Cyber crime costs average $4.9m: Ponemon Institute
- 15 October, 2015 12:09
The average economic impact of cyber crime on Australian organisations increased from $4.2 million last year to $4.9 million according to the Ponemon Institute’s 2015 Cost of Cyber Crime Study.
The study, which was sponsored by HP Enterprise Security, examined the costs incurred by 28 Australian organisations who were victims of cyber crime. Costs ranged from $792,932 up to $18 million.
Business disruption continued to represent the highest external cost in Australia, followed by the costs associated with information loss. On an annual basis, business disruption accounted for 38 per cent of total external costs, down 2 per cent from last year. Costs associated with information and revenue loss accounted for 58 per cent of external costs, an increase from 54 per cent in 2014.
The average time it took to resolve a cyber attack increased from 23 days last year to 31 days, with the average cost incurred by organisations now $419,542.
Malicious insider attacks could take up to 50 days to contain, the report said.

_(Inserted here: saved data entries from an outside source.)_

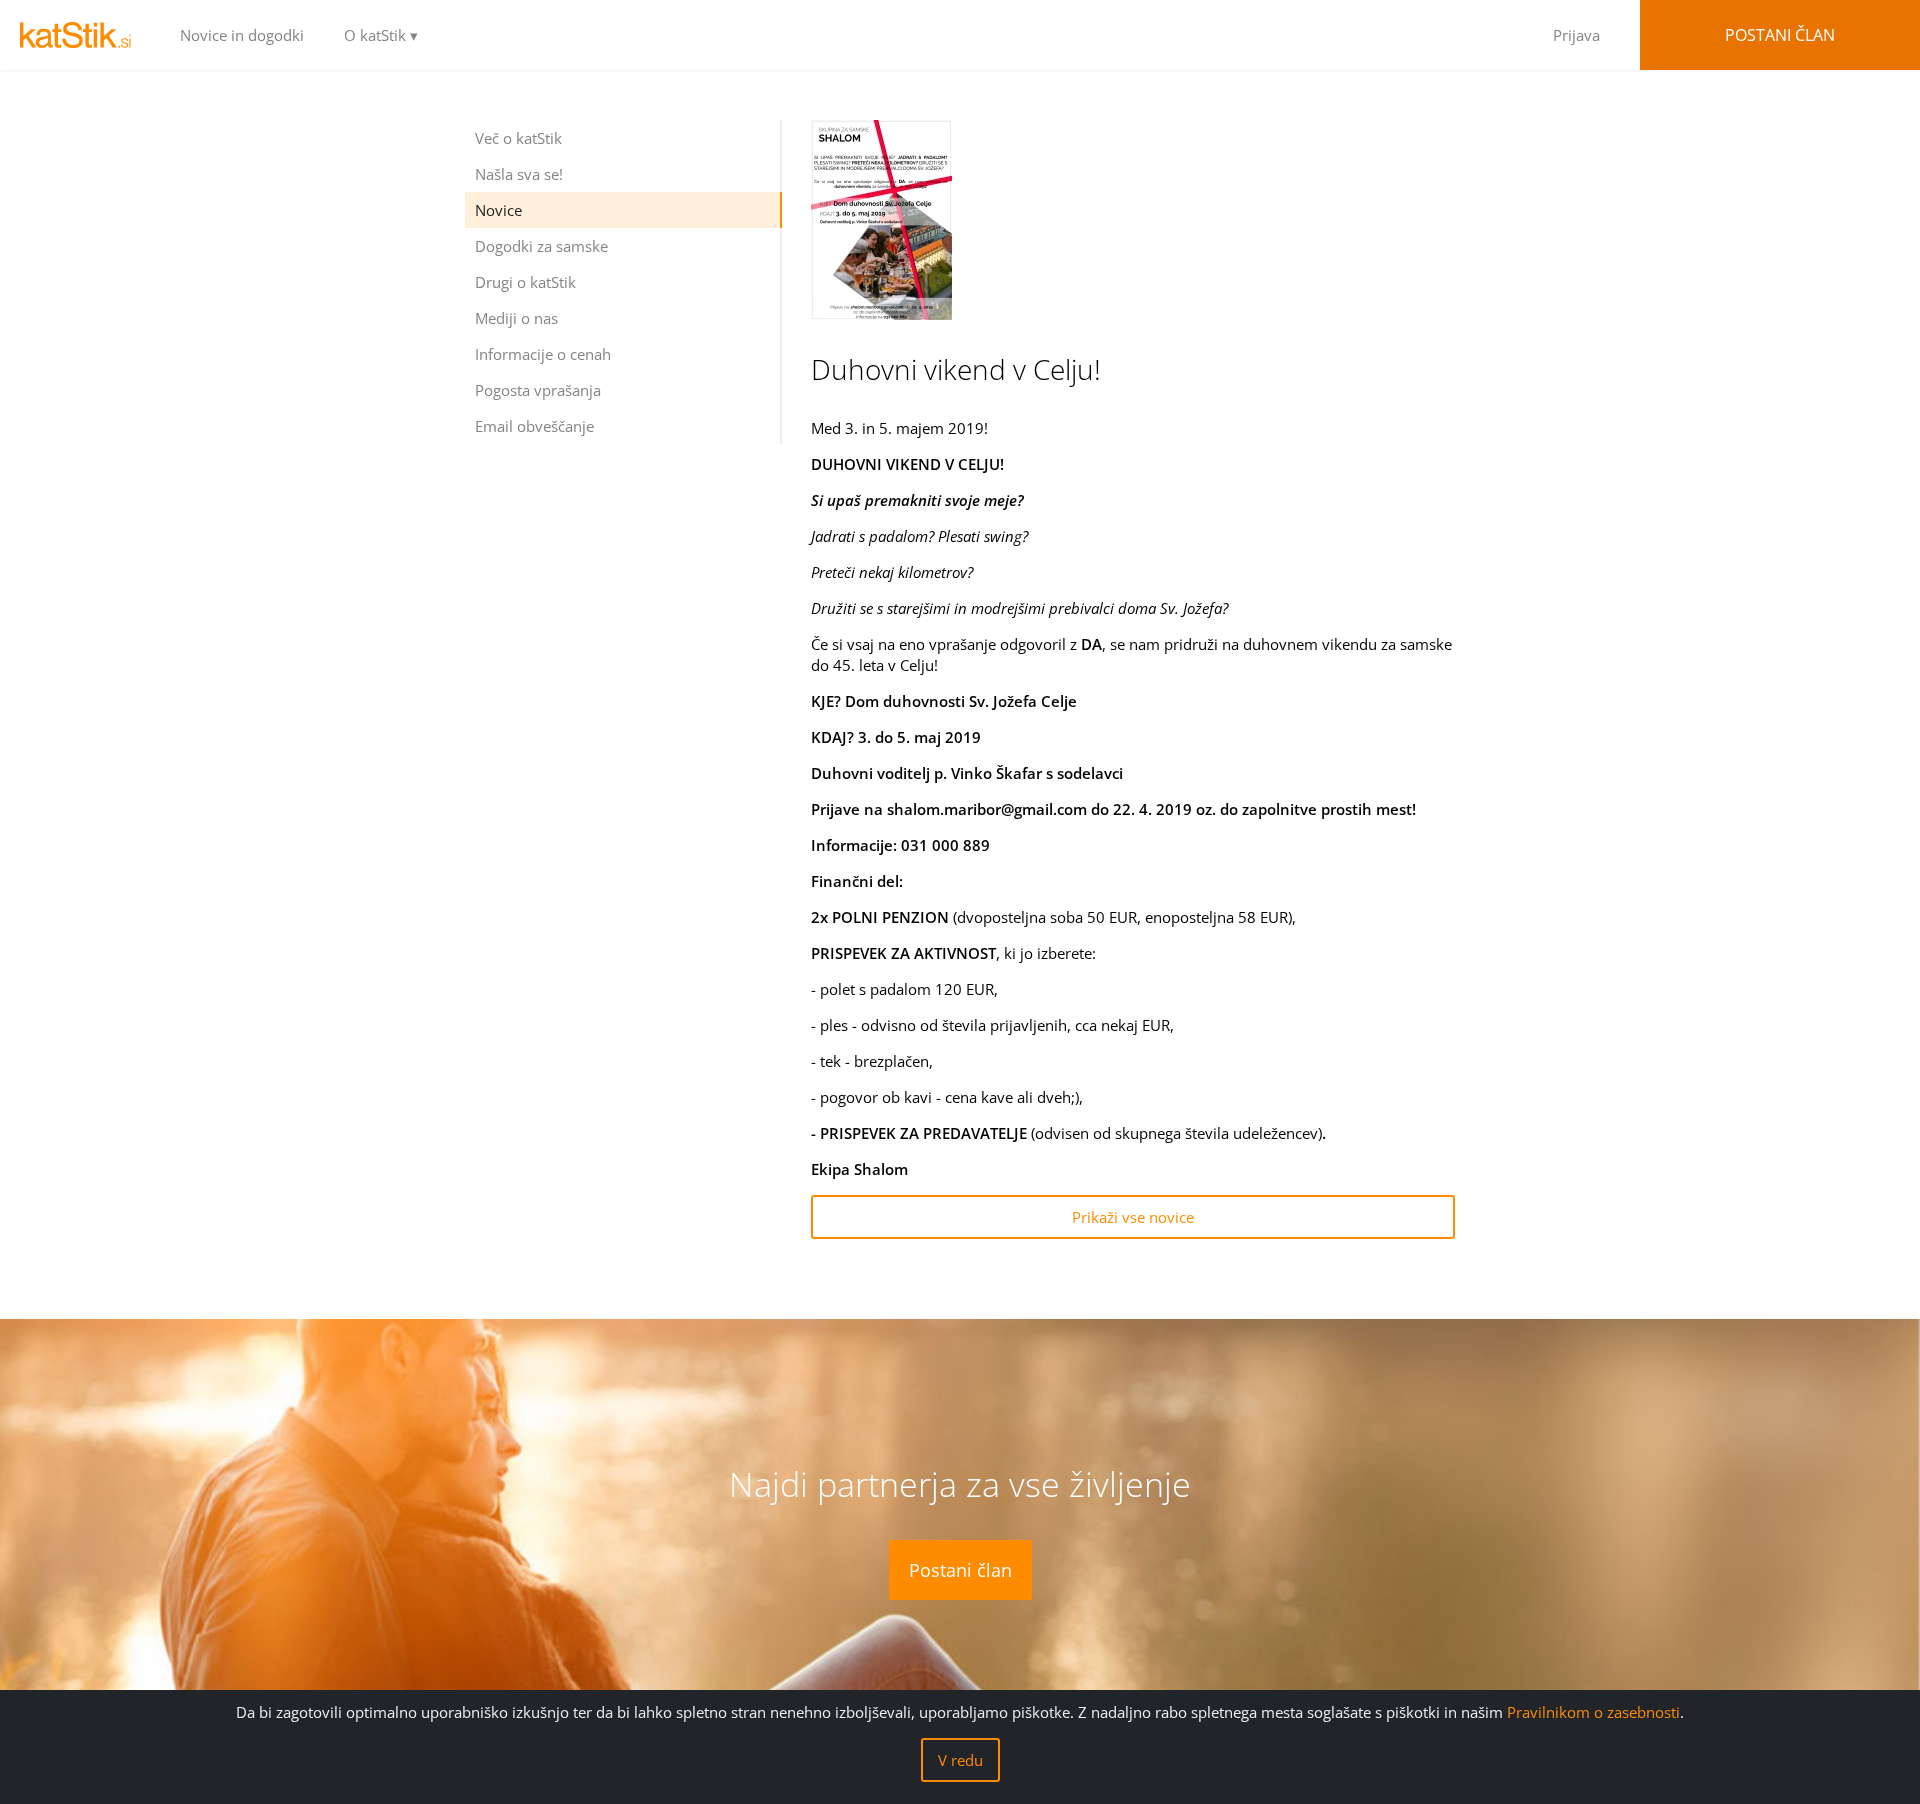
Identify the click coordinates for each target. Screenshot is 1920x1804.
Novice (498, 210)
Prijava (1576, 35)
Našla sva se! (519, 174)
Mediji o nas (516, 318)
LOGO (80, 35)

The most costly cyber crimes were those caused by malicious insiders, distributed denial of service (DDoS) attacks and malicious code. These attacks accounted for more than 45 per cent of all cyber crime costs per organisation on an annual basis.

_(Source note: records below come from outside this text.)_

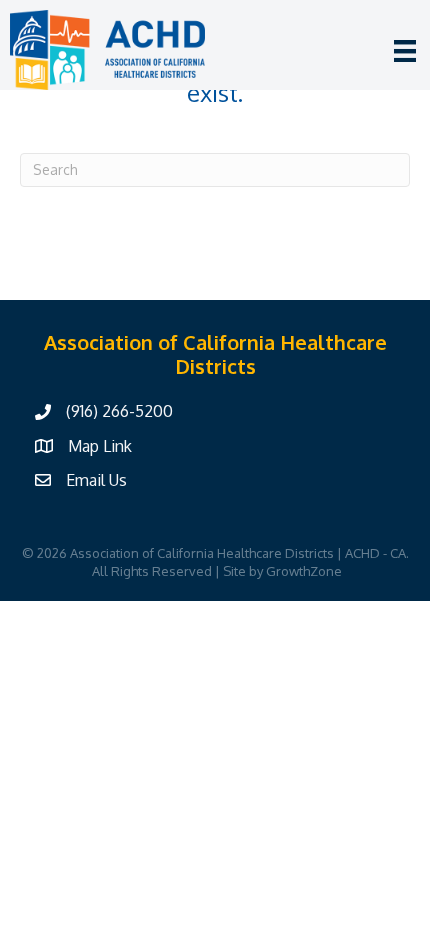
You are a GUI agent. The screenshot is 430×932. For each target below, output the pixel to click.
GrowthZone (304, 571)
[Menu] (405, 51)
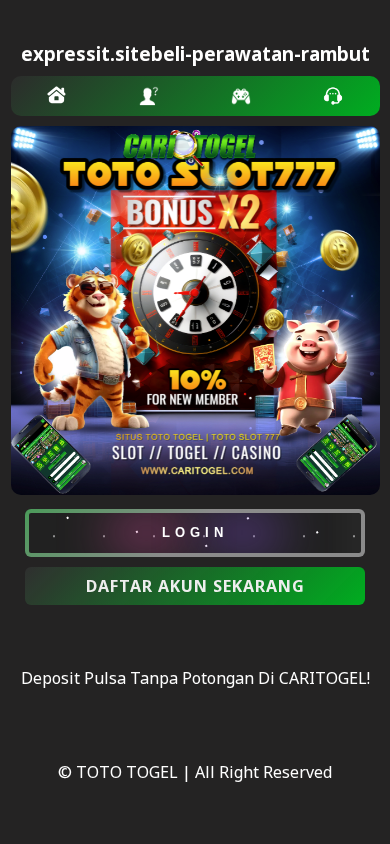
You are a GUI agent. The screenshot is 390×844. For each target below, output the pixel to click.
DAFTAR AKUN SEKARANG (195, 586)
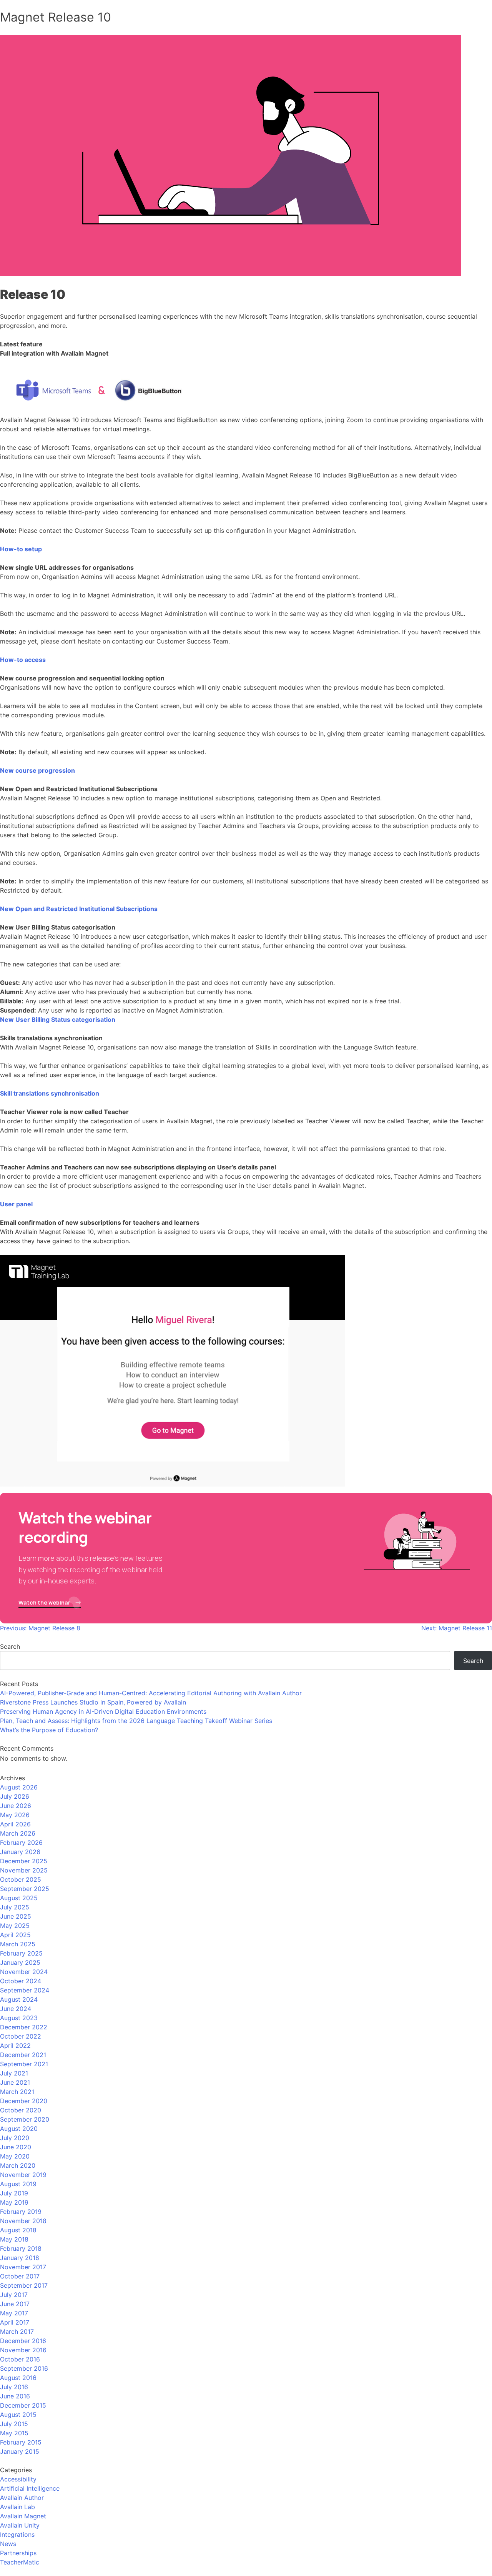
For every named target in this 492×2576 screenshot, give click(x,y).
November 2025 (24, 1870)
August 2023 (19, 2018)
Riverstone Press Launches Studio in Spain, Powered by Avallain (93, 1702)
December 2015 (23, 2405)
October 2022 (20, 2036)
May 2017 (14, 2313)
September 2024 (24, 1990)
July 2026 (14, 1796)
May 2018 (14, 2239)
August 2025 (19, 1898)
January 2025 (20, 1962)
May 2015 (14, 2433)
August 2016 (18, 2377)
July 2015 (14, 2424)
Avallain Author (22, 2497)
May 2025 (15, 1925)
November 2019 (23, 2175)
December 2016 (23, 2341)
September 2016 (24, 2368)
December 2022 (23, 2027)
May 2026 (15, 1815)
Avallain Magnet (23, 2516)
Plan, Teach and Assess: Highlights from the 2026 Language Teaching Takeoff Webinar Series (136, 1721)
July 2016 (14, 2387)
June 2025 (15, 1916)
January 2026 (20, 1852)
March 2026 (17, 1833)
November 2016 (23, 2350)
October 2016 (20, 2359)
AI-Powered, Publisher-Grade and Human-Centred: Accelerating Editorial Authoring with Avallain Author (151, 1693)
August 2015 (18, 2414)
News (8, 2544)
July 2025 (14, 1907)
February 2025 (21, 1953)
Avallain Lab (17, 2507)
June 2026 (15, 1805)
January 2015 (19, 2451)
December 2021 (23, 2055)
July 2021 (14, 2073)
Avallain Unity (20, 2525)
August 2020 (19, 2128)
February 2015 (21, 2442)
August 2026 (19, 1787)
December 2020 (23, 2101)
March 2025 (17, 1944)
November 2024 (24, 1972)
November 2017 (23, 2267)
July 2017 (14, 2294)
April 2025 (15, 1935)
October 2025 (20, 1879)
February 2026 (21, 1842)
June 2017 (15, 2304)
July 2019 (14, 2193)
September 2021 (24, 2064)
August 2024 (19, 1999)
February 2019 (21, 2211)
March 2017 (17, 2331)
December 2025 (23, 1861)
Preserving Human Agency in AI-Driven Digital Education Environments (103, 1711)
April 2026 (15, 1824)
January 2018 (19, 2258)
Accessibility (18, 2479)
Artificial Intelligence (30, 2488)
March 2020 (17, 2165)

The study also found that organisations are now committing 20 per cent of their security budget allocation to the application layer, up from 16 per cent in 2014.
Commenting on the report, HP Software enterprise security products general manager Shane Bellos said that as organisations invest in mobile, cloud and the Internet of Things (IoT), the attack surface for more sophisticated adversaries continues to expand.
“To address this challenging dynamic, we must first understand the threats that pose the most risk and then prioritise the security strategies that can make a difference in minimising the impact,” he said.
According to the Ponemon Institute’s 2014 Cost of Data Breach Global Analysis, the average cost of a data breach per Australian organisation was over $2.5 million per year.